With an untenable status quo, the Legislature decided to restore some private property rights taken away by zoning restrictions to most property owners and rely on private markets. Effective Jan. 1, SB9 allows landowners to build up to four housing units on about 80% of the lots currently zoned for only one unit. It allows lot splitting—the conversion of current homes, with some limitations, into rentable units, and new construction of duplexes. We estimate that around 2.5 million single-family detached homes in California could be converted to duplexes. In a best-case scenario, more than 500,000 units would be added over 10 years with benefits accruing to existing property owners and small-scale builders, not large, politically connected private developers.
SB9 reinforces a growing consensus that the way to make housing more affordable is to increase supply, not to ease credit, increase government subsidies, or suppress interest rates. Even a few progressive think tanks and cities have come around to this view.
Modest zoning reform on a broad scale is highly effective. The borough of Palisades Park, N.J., always has allowed moderately higher density housing, unlike many neighboring communities. Over the past 40 years, Palisades Park has seen a 50% population increase by replacing older single-family homes with two-family homes—mainly duplexes—while neighboring boroughs’ populations remained flat. Today, Palisades Park residents enjoy lower taxes and a more vibrant commercial area than their neighbors.
Even in California there are signs that private enterprise can take off. From 2018 to 2020 homeowners added more than 15,000 accessory dwelling units, also known as granny or mother-in-law flats, with more to come. The catalyst for this explosive growth was a decadeslong effort by the Legislature to overcome local obstacles that began in the 1980s.
SB9 applications are already being filed. The first was for a private home built in 1951 in Palo Alto, Calif., which sits on a 1-acre lot and is valued by Zillow at around $4.5 million. With four newly-built energy-efficient units, the lot’s total value could double easily, now split over four units. The city’s tax base would also double—all with minimal new infrastructure expenditures, no subsidies and no urban sprawl. What’s not to like?
It is true that not-in-my-backyard types or local officials still may hinder SB9’s effectiveness. While the Legislature tried to limit the discretionary powers of local officials, it didn’t remove all options for local opposition, leaving, for example, the ability to impose onerous design requirements. Affordable-housing mandates or rent controls could limit the number of new units built, which would interfere with the filtering process. This process relies on the building of new, more-expensive units, which frees up an older, less-expensive ones, similar to the used-car market.

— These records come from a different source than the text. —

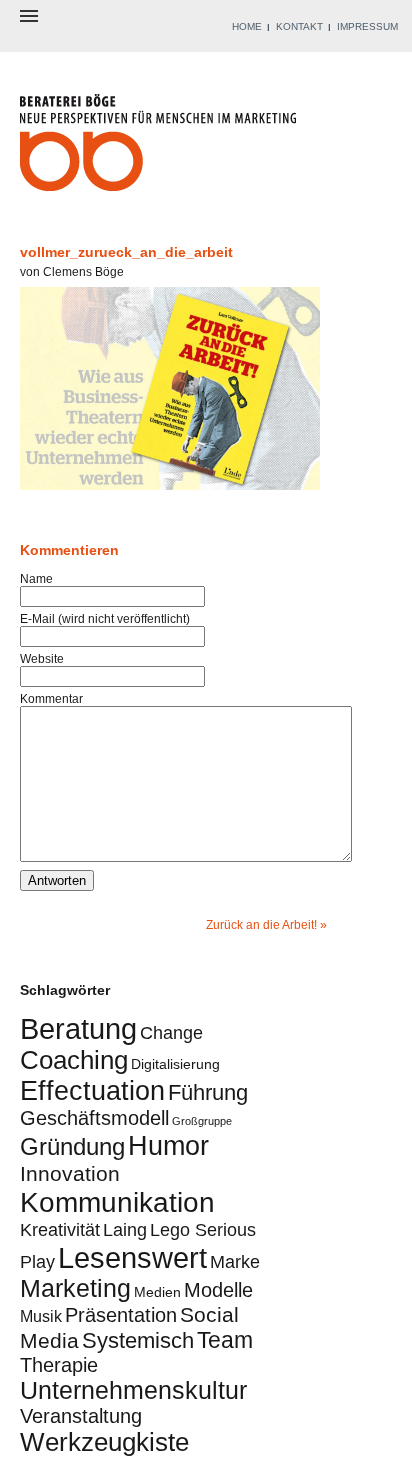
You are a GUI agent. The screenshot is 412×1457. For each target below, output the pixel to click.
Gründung (72, 1146)
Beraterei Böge (160, 148)
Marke (235, 1261)
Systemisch (138, 1340)
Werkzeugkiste (104, 1442)
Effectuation (92, 1090)
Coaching (74, 1060)
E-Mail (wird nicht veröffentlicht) (105, 619)
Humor (168, 1145)
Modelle (218, 1290)
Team (225, 1340)
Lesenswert (132, 1257)
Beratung (78, 1028)
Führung (208, 1092)
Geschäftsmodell (94, 1118)
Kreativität (60, 1229)
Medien (157, 1292)
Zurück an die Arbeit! (261, 925)
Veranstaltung (81, 1416)
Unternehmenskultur (133, 1390)
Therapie (59, 1365)
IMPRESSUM (367, 26)
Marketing (75, 1288)
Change (171, 1032)
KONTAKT (299, 26)
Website (42, 659)
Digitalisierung (175, 1064)
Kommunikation (117, 1202)
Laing (125, 1229)
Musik (41, 1316)
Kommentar (51, 699)
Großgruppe (202, 1121)
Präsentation (121, 1315)
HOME (247, 26)
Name (36, 579)
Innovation (70, 1173)
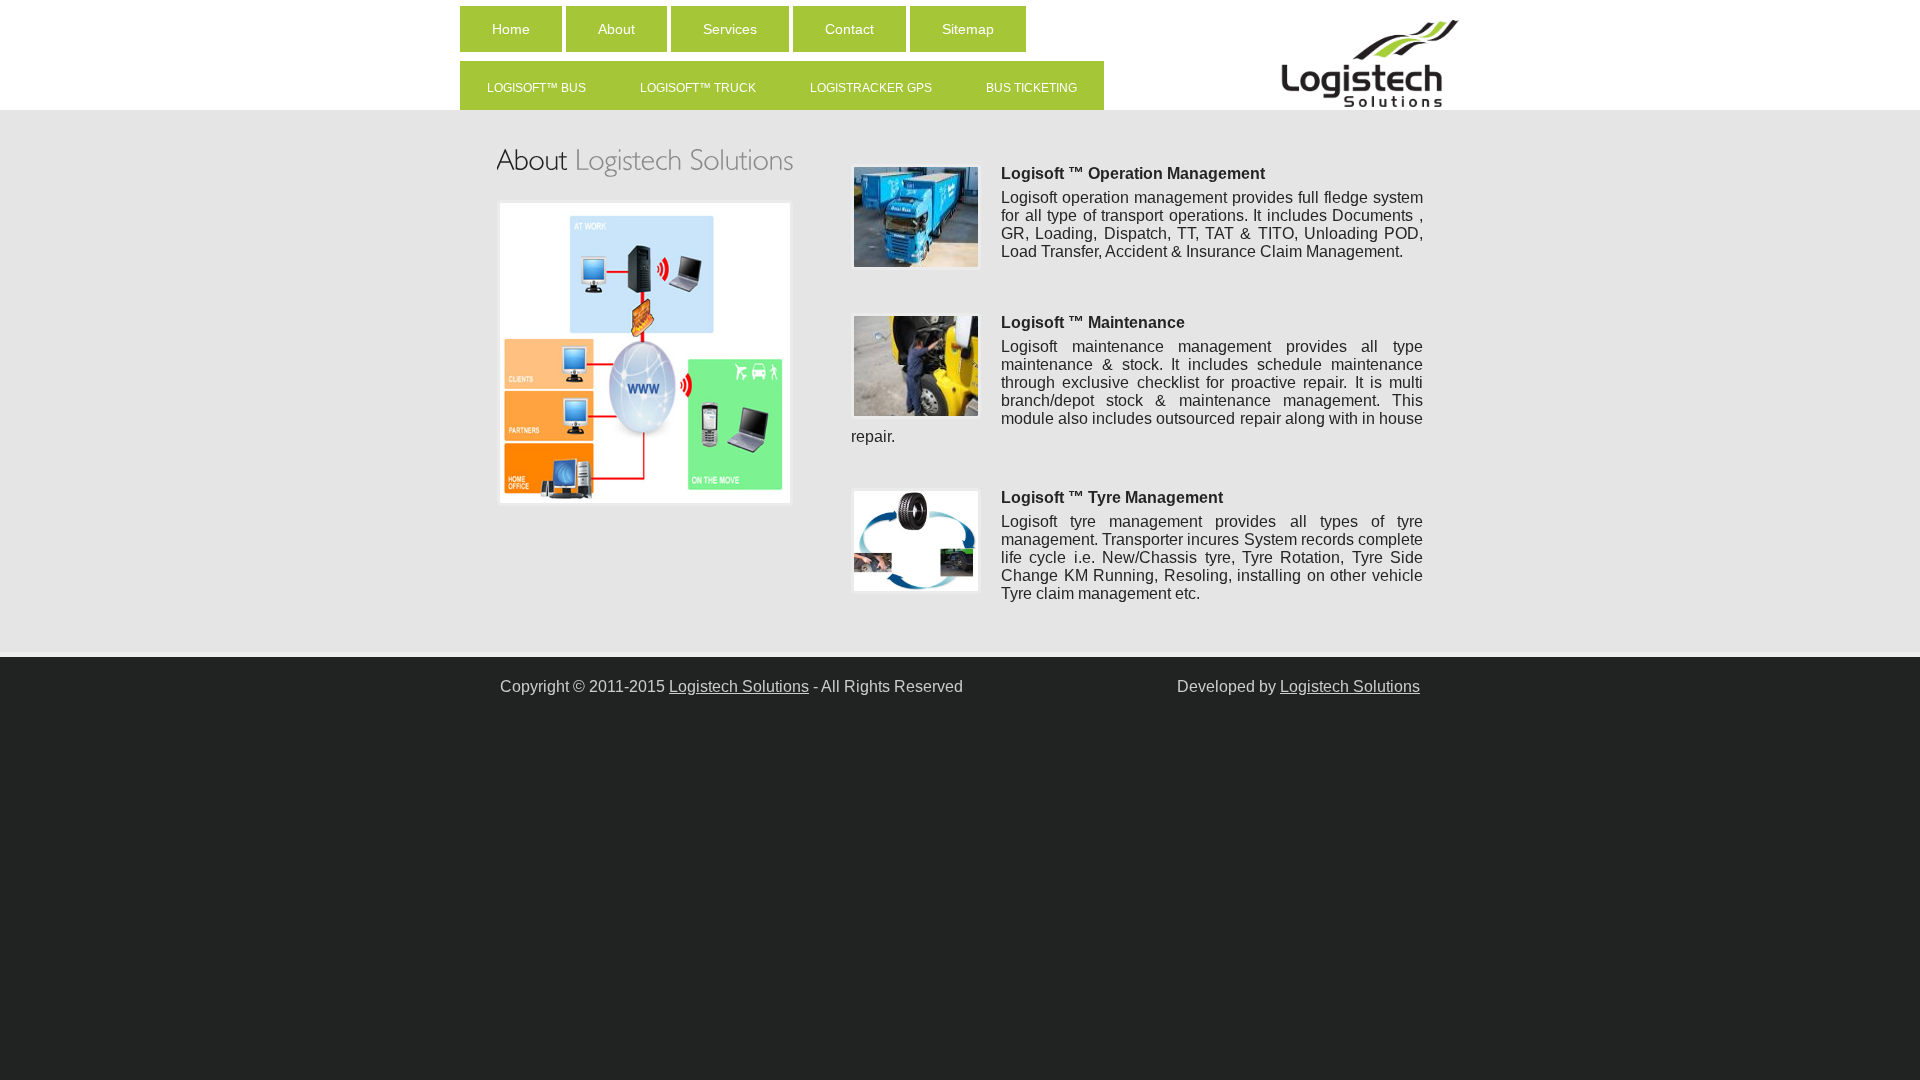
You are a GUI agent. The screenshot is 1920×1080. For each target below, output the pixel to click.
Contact (849, 29)
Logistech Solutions (739, 686)
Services (730, 29)
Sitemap (968, 29)
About (616, 29)
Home (511, 29)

SB9’s broad applicability may allow for the largest restoration of property rights in our lifetime. In many of California’s 4,000 jurisdictions, the chance to evaluate the effects of best and worst practices at the local level will help policy makers craft solutions for other high-priced communities around the country.
If SB9 fails, California may be doomed to a demographic future in which the state consists of a small group of the ultrarich, a shrinking middle class, and a growing segment living in or near poverty. There is hope that SB9 will allow private enterprise to address California’s housing crisis. Policy makers should provide all the backing they can.
Mr. Pinto is an American Enterprise Institute senior fellow and director of the AEI Housing Center. Mr. Peter is an AEI research fellow and assistant director at the Housing Center.